Im Vergleich zu den anderen Parteien sieht das Wahlprogramm der Linken die gravierendsten Änderungen für Vermieter und Immobilieninvestoren vor: Neben einer Senkung der möglichen Mieterhöhung auf 2 % pro Jahr, soll zusätzlich die bislang geltende Mietpreisbremse durch einen bundesweiten Mietendeckel abgelöst werden. Zudem bezieht der Mietspiegel im Wahlprogramm künftig alle vergangenen Mietpreise ein. Eine Mieterhöhung nach Modernisierungsmaßnahmen ist durch die geplante Abschaffung der entsprechenden Umlage nicht mehr möglich. Auch der steuerfreie Verkauf einer Wohnung nach einer Dekade sowie die Abgeltungssteuer sollen abgeschafft werden. Dafür plädieren die Linken für die Einführung einer gestaffelten Vermögenssteuer, die ab einem schuldenfreien Vermögen von einer Million Euro mit 5 % pro Jahr angedacht ist. Ab einem Vermögen von zwei Millionen Euro soll zur Bewältigung der Corona-Krise eine einmalige Abgabe zwischen zehn und dreißig Prozent erfolgen. Diese soll – wenn sie denn umgesetzt wird – über 20 Jahre in Raten zahlbar sein.

FDP und CDU / CSU wollen Wohnungsknappheit bekämpfen

Im Gegensatz zu den anderen Parteien sind im Wahlprogramm der Freien Demokraten nur wenige Änderungen für die Immobilienbranche geplant. Besonders die Wohnungsknappheit soll durch das Bauen neuer Immobilien bewältigt werden. Gleichzeitig forcieren die Freien Demokraten die Aufhebung des Mietendeckels und der Mietpreisbremse. Mit einer Erhöhung der linearen Abschreibung für Wohnungsinvestitionen von zwei auf drei Prozent ist hier eine Verbesserung der Optionen zur Abschreibung geplant.
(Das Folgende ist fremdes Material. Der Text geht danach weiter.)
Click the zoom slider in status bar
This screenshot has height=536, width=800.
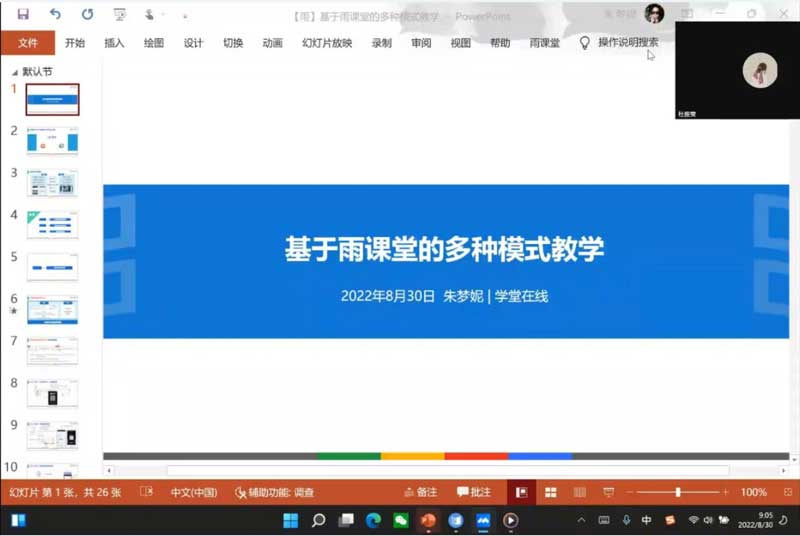coord(678,492)
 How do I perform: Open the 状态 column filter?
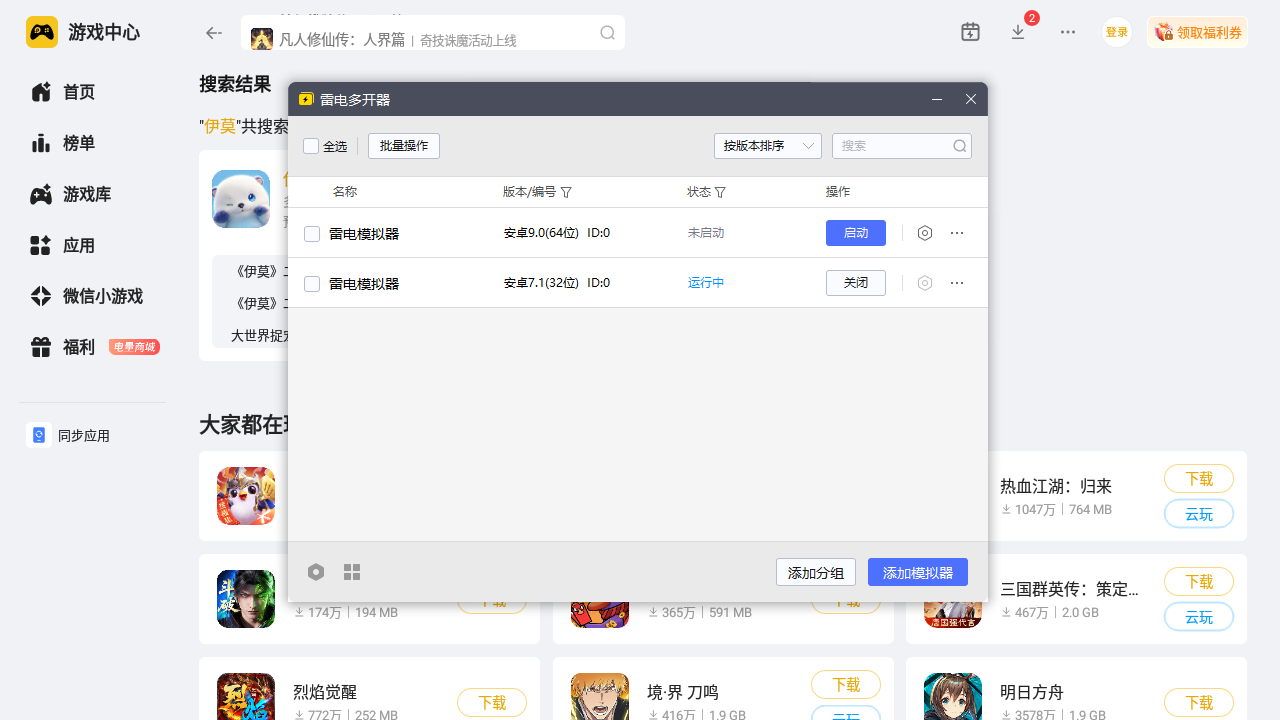(x=720, y=192)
Das Wahlprogramm des Bündnisses aus CDU/ CSU hält sich zu den meisten Ansatzpunkten der anderen Parteien eher bedeckt, spricht sich aber eindeutig gegen die Wiedereinführung einer Vermögenssteuer aus. Zudem sehen die Christdemokraten im Mietendeckel kein adäquates Mittel zur Stabilisierung der Mieten. Stattdessen setzen sie sich für den Neubau von Wohnimmobilien und die Nachverdichtung in Metropolen ein, um mehr Wohnraum zu schaffen. Als Anreiz für die Schaffung neuer Mietwohnungen sollen die Anschaffungs- und Herstellungskosten auch nach Ablauf des Jahres 2021 mit zusätzlichen 5 % absetzbar werden. Die zunehmende Relevanz des Wohnens wird durch die Forderung nach einem Bundesbauministerium unterstrichen, das die Beschleunigung und Entbürokratisierung von Bauvorhaben vorantreiben soll. Für Bestandsimmobilien plant die christliche Partei eine steuerliche Förderung bei energetischer Modernisierung und Sanierung, ein genauer Prozentsatz ist dabei nicht festgelegt.